- _Task data_:
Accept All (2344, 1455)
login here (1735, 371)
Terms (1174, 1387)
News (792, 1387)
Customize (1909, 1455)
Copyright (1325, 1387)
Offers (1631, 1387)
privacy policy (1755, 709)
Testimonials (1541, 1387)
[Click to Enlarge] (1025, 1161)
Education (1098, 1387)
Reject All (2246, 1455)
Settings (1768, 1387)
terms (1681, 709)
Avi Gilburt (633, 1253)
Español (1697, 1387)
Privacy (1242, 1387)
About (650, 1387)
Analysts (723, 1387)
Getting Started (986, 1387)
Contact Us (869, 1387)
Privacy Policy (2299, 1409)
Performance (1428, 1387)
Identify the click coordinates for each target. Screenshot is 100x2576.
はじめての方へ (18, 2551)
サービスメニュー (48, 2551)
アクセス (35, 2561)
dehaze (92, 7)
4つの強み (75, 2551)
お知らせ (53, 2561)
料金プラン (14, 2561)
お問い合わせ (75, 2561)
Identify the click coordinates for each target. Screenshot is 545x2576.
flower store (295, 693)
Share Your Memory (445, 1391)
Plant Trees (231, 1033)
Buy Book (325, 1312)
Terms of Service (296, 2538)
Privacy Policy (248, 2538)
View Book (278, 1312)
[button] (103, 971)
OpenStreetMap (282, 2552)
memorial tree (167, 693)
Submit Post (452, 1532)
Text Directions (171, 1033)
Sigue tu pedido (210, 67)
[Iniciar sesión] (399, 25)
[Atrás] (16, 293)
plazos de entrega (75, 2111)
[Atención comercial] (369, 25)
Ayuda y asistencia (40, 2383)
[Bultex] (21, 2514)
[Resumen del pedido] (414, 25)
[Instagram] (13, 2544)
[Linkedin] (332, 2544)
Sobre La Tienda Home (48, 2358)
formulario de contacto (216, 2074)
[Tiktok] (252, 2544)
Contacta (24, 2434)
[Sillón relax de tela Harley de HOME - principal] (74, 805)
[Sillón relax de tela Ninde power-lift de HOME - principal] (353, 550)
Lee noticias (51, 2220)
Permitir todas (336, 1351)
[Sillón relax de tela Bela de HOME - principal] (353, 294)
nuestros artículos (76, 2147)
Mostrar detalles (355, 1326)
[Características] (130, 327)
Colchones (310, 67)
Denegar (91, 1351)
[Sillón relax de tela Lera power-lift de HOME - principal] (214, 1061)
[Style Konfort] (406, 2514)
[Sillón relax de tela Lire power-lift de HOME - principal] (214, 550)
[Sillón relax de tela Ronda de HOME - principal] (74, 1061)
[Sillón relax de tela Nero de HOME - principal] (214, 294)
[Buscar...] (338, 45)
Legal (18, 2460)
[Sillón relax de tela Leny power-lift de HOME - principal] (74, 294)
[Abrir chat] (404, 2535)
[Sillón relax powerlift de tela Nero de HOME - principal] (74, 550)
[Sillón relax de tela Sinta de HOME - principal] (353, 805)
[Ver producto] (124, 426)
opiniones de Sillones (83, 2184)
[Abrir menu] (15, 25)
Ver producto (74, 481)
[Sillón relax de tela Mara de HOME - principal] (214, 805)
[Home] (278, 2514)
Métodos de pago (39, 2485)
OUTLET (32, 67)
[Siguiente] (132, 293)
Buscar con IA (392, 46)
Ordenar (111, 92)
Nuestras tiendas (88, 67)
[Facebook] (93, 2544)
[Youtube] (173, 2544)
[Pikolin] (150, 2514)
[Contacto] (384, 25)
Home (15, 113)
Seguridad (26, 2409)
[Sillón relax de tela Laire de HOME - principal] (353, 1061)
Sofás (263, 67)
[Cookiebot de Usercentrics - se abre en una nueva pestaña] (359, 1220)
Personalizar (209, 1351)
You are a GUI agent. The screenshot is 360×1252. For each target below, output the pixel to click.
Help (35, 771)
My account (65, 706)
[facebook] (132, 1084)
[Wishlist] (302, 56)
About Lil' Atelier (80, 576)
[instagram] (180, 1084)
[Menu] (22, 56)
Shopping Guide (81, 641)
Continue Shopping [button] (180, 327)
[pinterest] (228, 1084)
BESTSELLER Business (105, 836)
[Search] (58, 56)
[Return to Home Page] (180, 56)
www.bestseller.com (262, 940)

- _What you need to do_: Extract the full listing and reproduce each line exactly.

- _Exercise solution_:
Accept All (2344, 1455)
login here (1735, 371)
Terms (1174, 1387)
News (792, 1387)
Customize (1909, 1455)
Copyright (1325, 1387)
Offers (1631, 1387)
privacy policy (1755, 709)
Testimonials (1541, 1387)
[Click to Enlarge] (1025, 1161)
Education (1098, 1387)
Reject All (2246, 1455)
Settings (1768, 1387)
terms (1681, 709)
Avi Gilburt (633, 1253)
Español (1697, 1387)
Privacy (1242, 1387)
About (650, 1387)
Analysts (723, 1387)
Getting Started (986, 1387)
Contact Us (869, 1387)
Privacy Policy (2299, 1409)
Performance (1428, 1387)
Identify the click coordinates for each target. Screenshot is 100x2576.
はじめての方へ (18, 2551)
サービスメニュー (48, 2551)
アクセス (35, 2561)
dehaze (92, 7)
4つの強み (75, 2551)
お知らせ (53, 2561)
料金プラン (14, 2561)
お問い合わせ (75, 2561)
Identify the click coordinates for each target. Screenshot is 545x2576.
flower store (295, 693)
Share Your Memory (445, 1391)
Plant Trees (231, 1033)
Buy Book (325, 1312)
Terms of Service (296, 2538)
Privacy Policy (248, 2538)
View Book (278, 1312)
[button] (103, 971)
OpenStreetMap (282, 2552)
memorial tree (167, 693)
Submit Post (452, 1532)
Text Directions (171, 1033)
Sigue tu pedido (210, 67)
[Iniciar sesión] (399, 25)
[Atrás] (16, 293)
plazos de entrega (75, 2111)
[Atención comercial] (369, 25)
Ayuda y asistencia (40, 2383)
[Bultex] (21, 2514)
[Resumen del pedido] (414, 25)
[Instagram] (13, 2544)
[Linkedin] (332, 2544)
Sobre La Tienda Home (48, 2358)
formulario de contacto (216, 2074)
[Tiktok] (252, 2544)
Contacta (24, 2434)
[Sillón relax de tela Harley de HOME - principal] (74, 805)
[Sillón relax de tela Ninde power-lift de HOME - principal] (353, 550)
Lee noticias (51, 2220)
Permitir todas (336, 1351)
[Sillón relax de tela Bela de HOME - principal] (353, 294)
nuestros artículos (76, 2147)
Mostrar detalles (355, 1326)
[Características] (130, 327)
Colchones (310, 67)
Denegar (91, 1351)
[Sillón relax de tela Lera power-lift de HOME - principal] (214, 1061)
[Style Konfort] (406, 2514)
[Sillón relax de tela Lire power-lift de HOME - principal] (214, 550)
[Sillón relax de tela Ronda de HOME - principal] (74, 1061)
[Sillón relax de tela Nero de HOME - principal] (214, 294)
[Buscar...] (338, 45)
Legal (18, 2460)
[Sillón relax de tela Leny power-lift de HOME - principal] (74, 294)
[Abrir chat] (404, 2535)
[Sillón relax powerlift de tela Nero de HOME - principal] (74, 550)
[Sillón relax de tela Sinta de HOME - principal] (353, 805)
[Ver producto] (124, 426)
opiniones de Sillones (83, 2184)
[Abrir menu] (15, 25)
Ver producto (74, 481)
[Sillón relax de tela Mara de HOME - principal] (214, 805)
[Home] (278, 2514)
Métodos de pago (39, 2485)
OUTLET (32, 67)
[Siguiente] (132, 293)
Buscar con IA (392, 46)
Ordenar (111, 92)
Nuestras tiendas (88, 67)
[Facebook] (93, 2544)
[Youtube] (173, 2544)
[Pikolin] (150, 2514)
[Contacto] (384, 25)
Home (15, 113)
Seguridad (26, 2409)
[Sillón relax de tela Laire de HOME - principal] (353, 1061)
Sofás (263, 67)
[Cookiebot de Usercentrics - se abre en una nueva pestaña] (359, 1220)
Personalizar (209, 1351)
You are a GUI agent. The screenshot is 360×1252. For each target below, output the pixel to click.
Help (35, 771)
My account (65, 706)
[facebook] (132, 1084)
[Wishlist] (302, 56)
About Lil' Atelier (80, 576)
[instagram] (180, 1084)
[Menu] (22, 56)
Shopping Guide (81, 641)
Continue Shopping [button] (180, 327)
[pinterest] (228, 1084)
BESTSELLER Business (105, 836)
[Search] (58, 56)
[Return to Home Page] (180, 56)
www.bestseller.com (262, 940)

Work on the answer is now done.